Well jeez louise, someone had a party and I didn’t even get an invite!

/pulls up chair, opens popcorn/

Go on…

@JNOVjr: “Facewaste” was good, but Nico Nico Douga is phenomenal. I spent a day touring the Tokyo underground with Shonen Knife playing on my – ahem – Sony MiniDisc player, and although I never ended up liking them all that much, I certainly appreciated where they were coming from.

@Nabisco: Hahahahahaha! So you’re The Guy Who Bought The Sony Minidisk Player! I always wondered who that was. No worries — my dad had a BetaMax and paid $80 for Thriller. Ugh. My brother watched it over and over and over…

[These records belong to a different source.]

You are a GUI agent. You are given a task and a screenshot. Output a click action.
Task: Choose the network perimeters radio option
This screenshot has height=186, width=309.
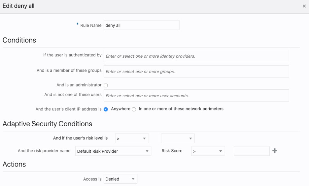[x=134, y=109]
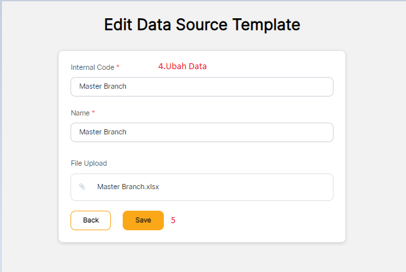This screenshot has height=272, width=406.
Task: Click the word "Edit" in the heading
Action: coord(119,25)
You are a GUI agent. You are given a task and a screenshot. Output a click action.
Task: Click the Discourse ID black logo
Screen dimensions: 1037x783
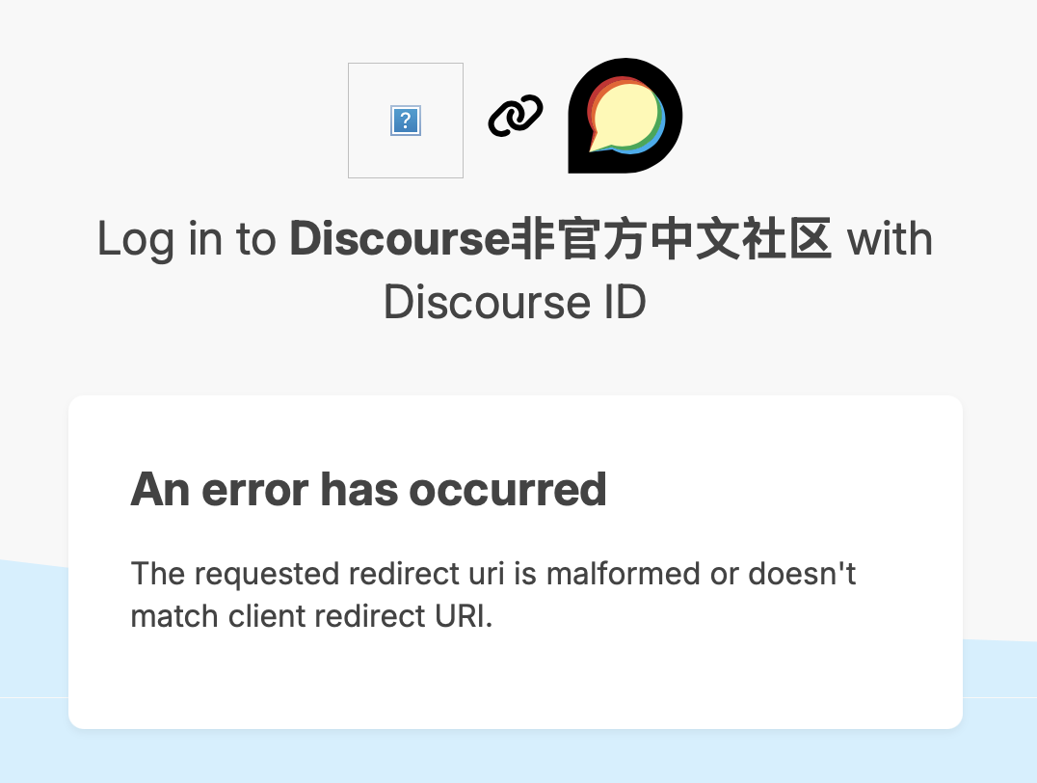click(625, 116)
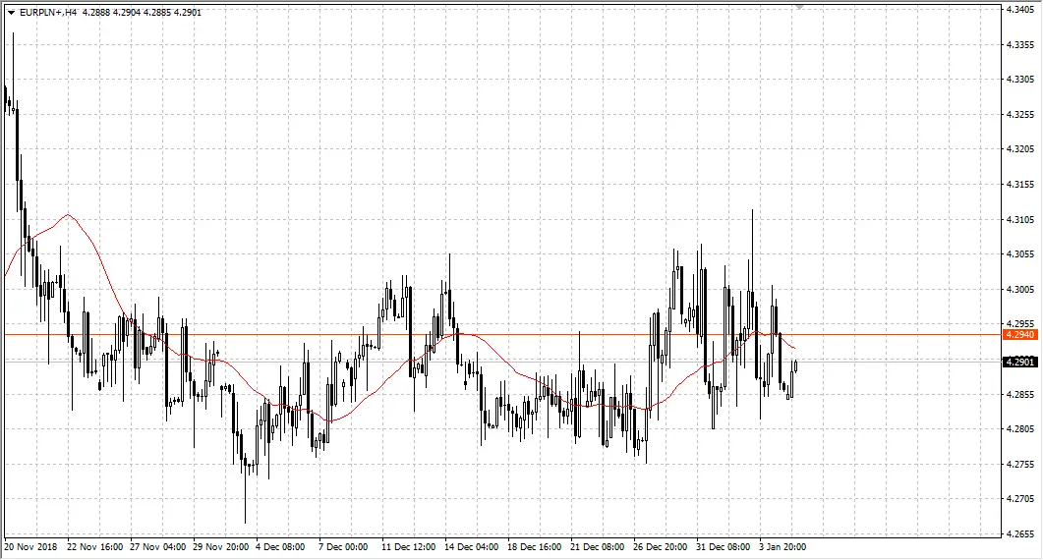1043x560 pixels.
Task: Click the 4.2655 price scale label
Action: point(1019,534)
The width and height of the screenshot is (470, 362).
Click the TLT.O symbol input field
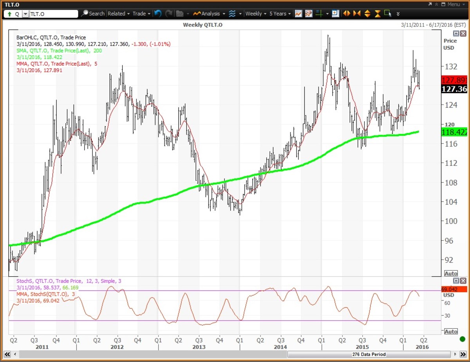point(54,14)
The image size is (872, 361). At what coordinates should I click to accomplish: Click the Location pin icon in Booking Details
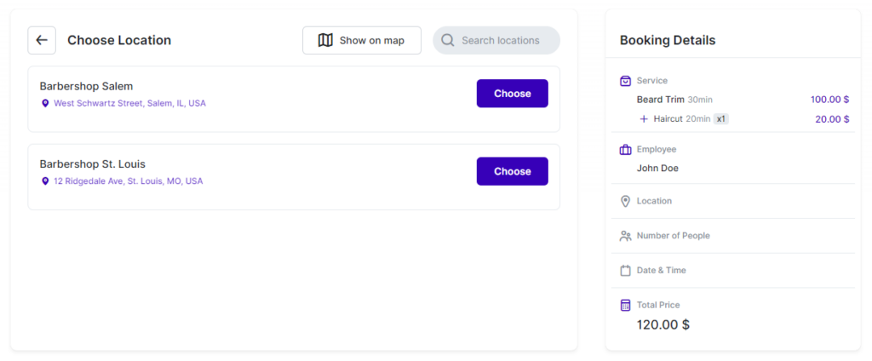click(x=625, y=201)
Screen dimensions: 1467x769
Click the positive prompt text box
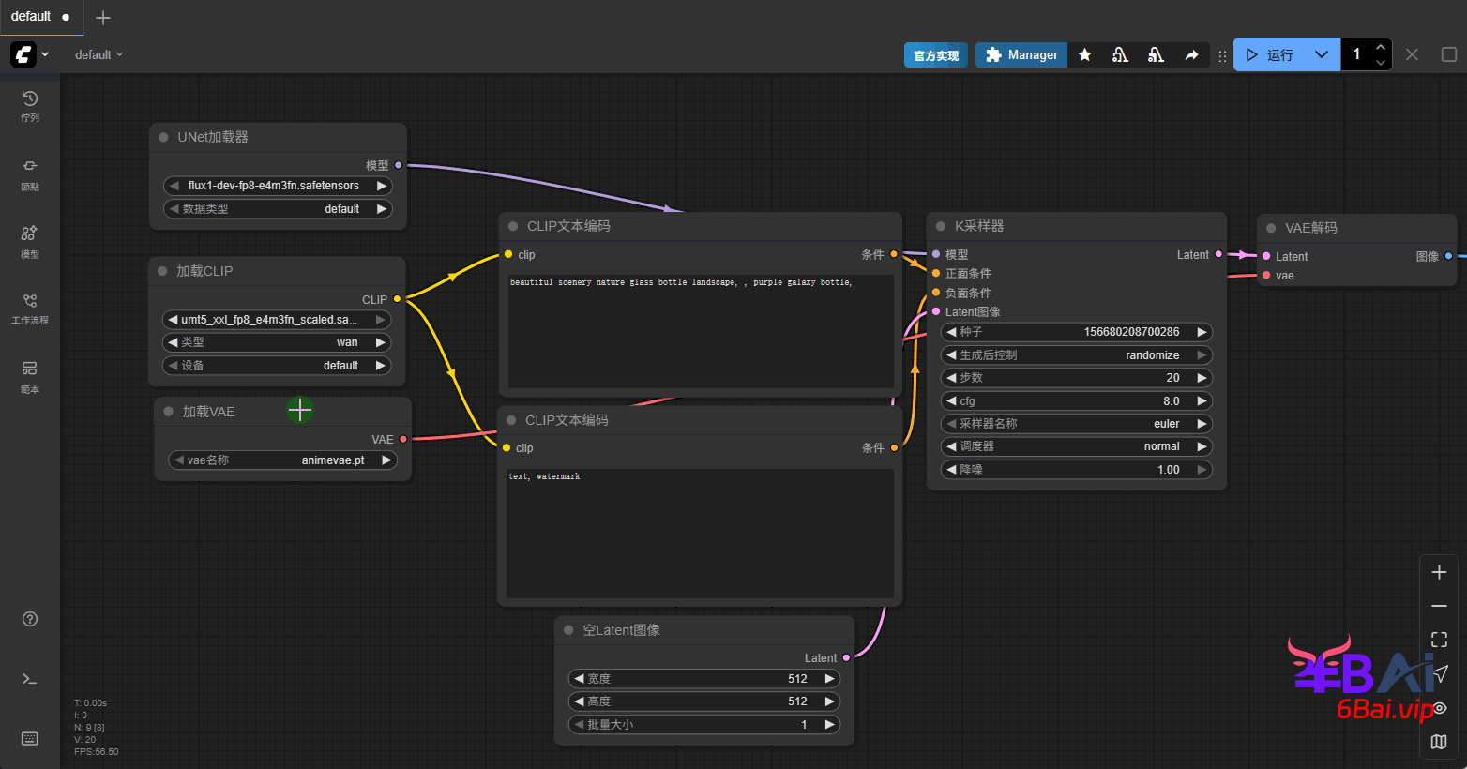point(700,328)
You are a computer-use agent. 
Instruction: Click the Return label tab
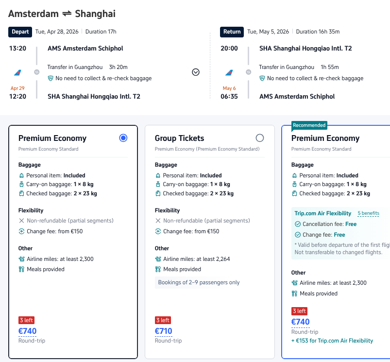click(x=232, y=32)
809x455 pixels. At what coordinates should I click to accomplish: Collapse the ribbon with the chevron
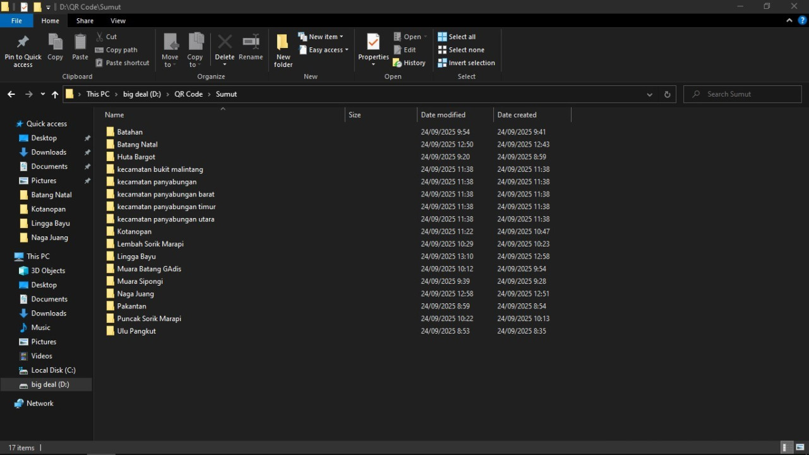789,21
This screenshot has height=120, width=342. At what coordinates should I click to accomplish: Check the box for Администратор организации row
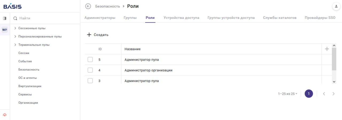pyautogui.click(x=90, y=70)
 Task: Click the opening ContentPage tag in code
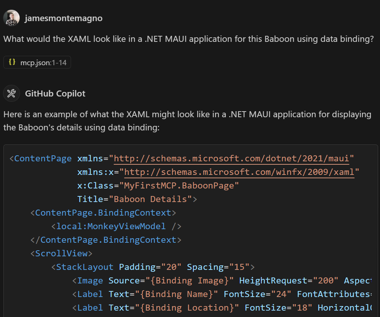(x=43, y=158)
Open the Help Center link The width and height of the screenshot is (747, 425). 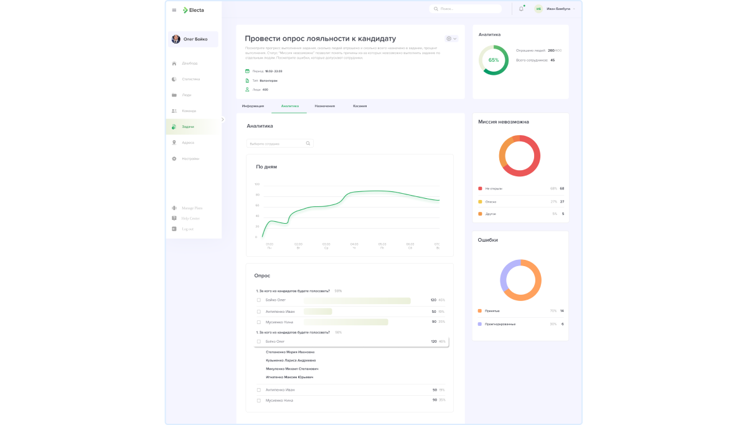tap(190, 219)
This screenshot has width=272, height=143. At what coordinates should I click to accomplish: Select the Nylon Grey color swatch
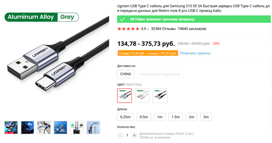point(124,95)
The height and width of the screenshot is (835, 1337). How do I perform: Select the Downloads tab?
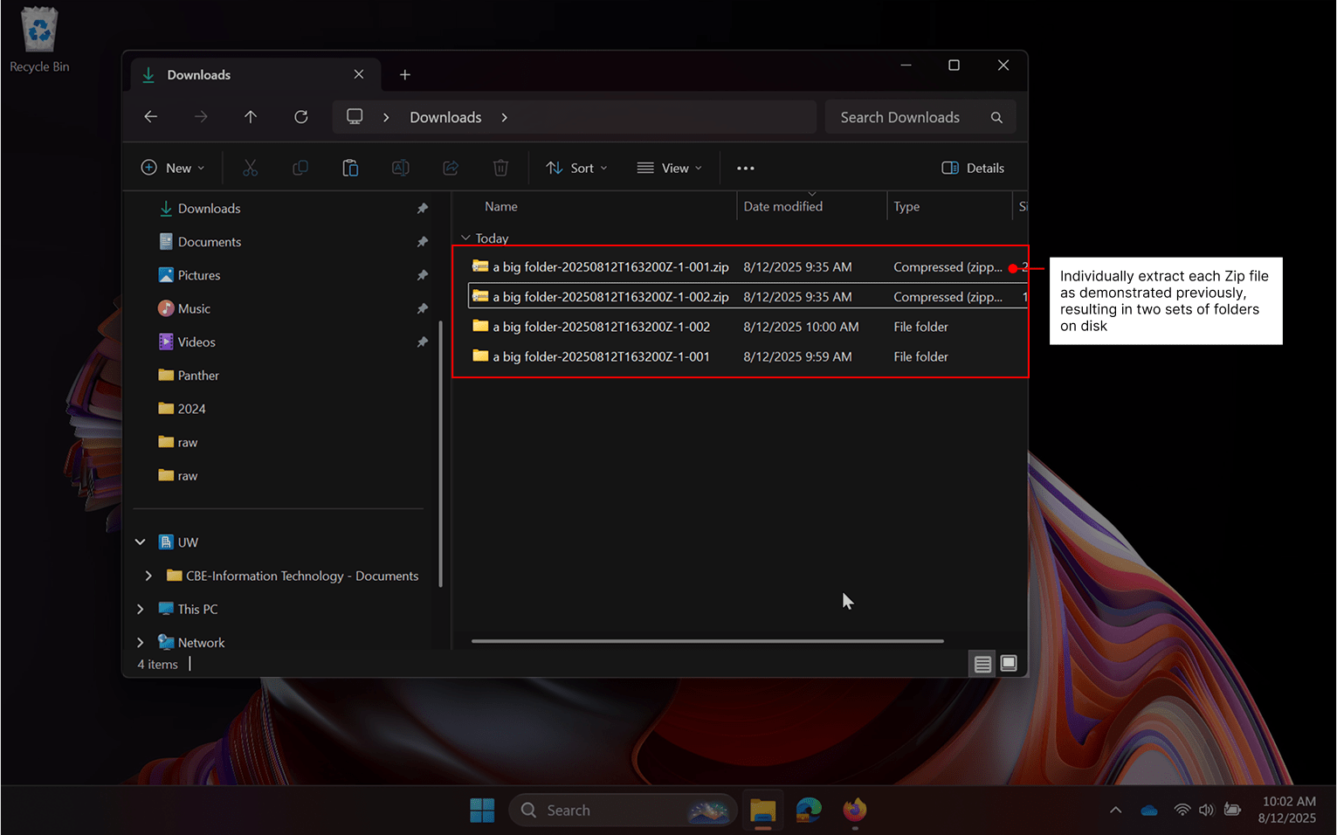click(x=199, y=74)
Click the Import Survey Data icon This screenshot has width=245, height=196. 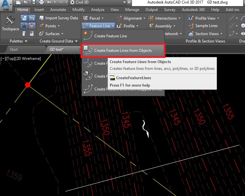pos(41,18)
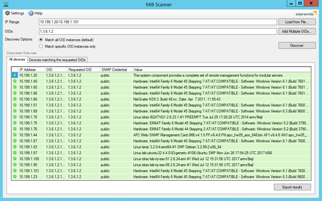Start a scan with the Discover button
This screenshot has width=322, height=201.
click(297, 45)
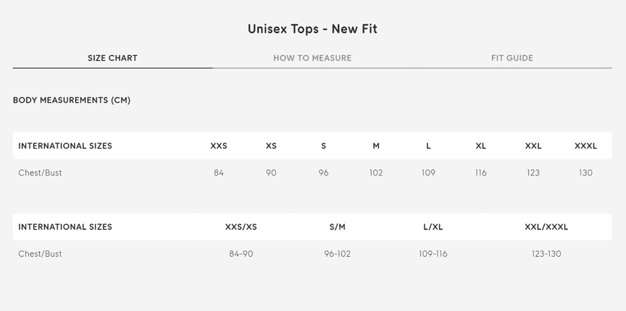Click the chest value 90 for XS

click(x=271, y=173)
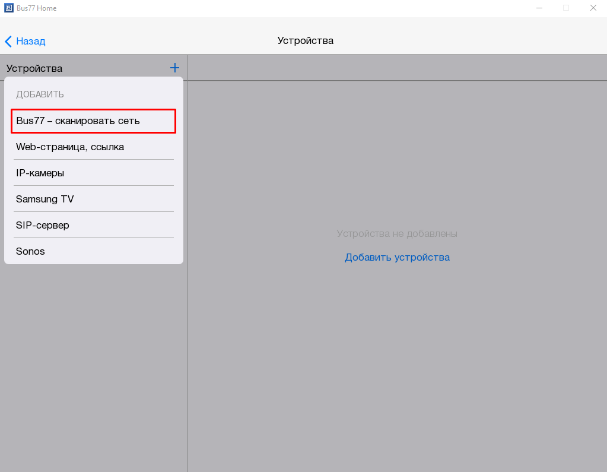Viewport: 607px width, 472px height.
Task: Click the centered "Устройства" page title
Action: coord(305,40)
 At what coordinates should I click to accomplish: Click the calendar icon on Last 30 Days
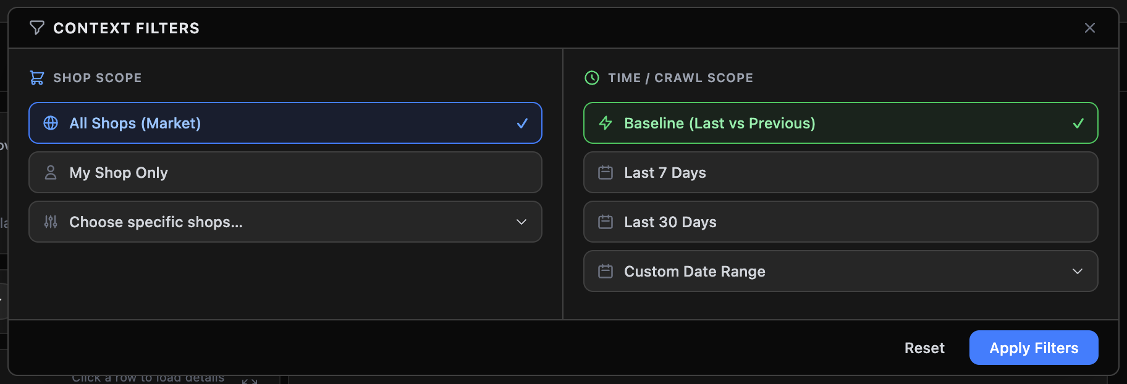[x=605, y=222]
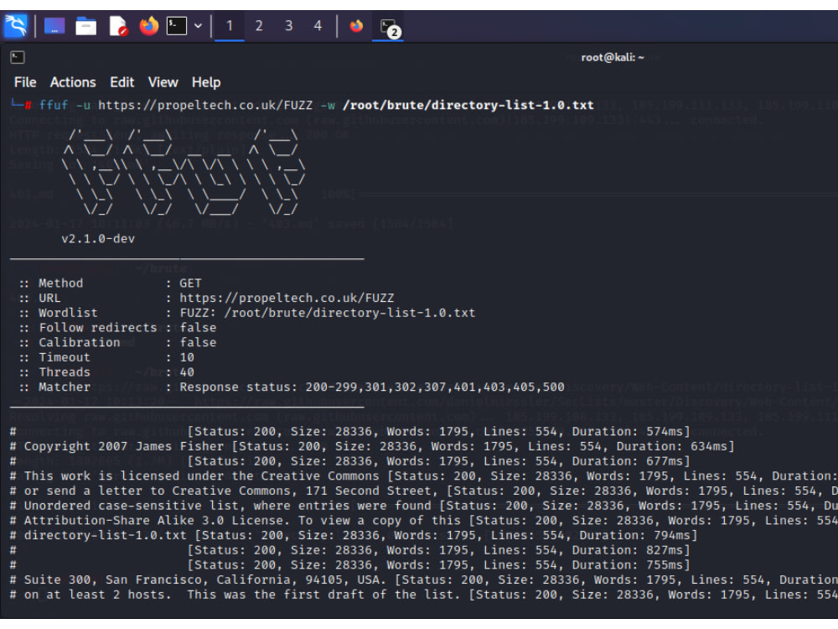This screenshot has width=838, height=629.
Task: Open the Kali applications menu
Action: pyautogui.click(x=15, y=25)
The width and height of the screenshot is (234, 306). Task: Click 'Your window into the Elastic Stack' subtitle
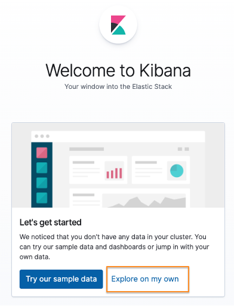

@JNOV: Hey, no mocking. I could get four hours of digitally reproduced music on one of those tiny discs, with spectacular fidelity using an optical cable that ran from my “amplifier” to the player.

Yeah, um, a coupla years before I bit the bullet and started listening to lossy mp3 clips.

But I still have it, and some day will unload it on eBay for, like, $20. Better than selling plasma!

@Nabisco: Oh man. Japanese bands are so fucking weird. I’m willing to bet that Puffy AmiYumi drew more than a little inspiration from Shonen Knife.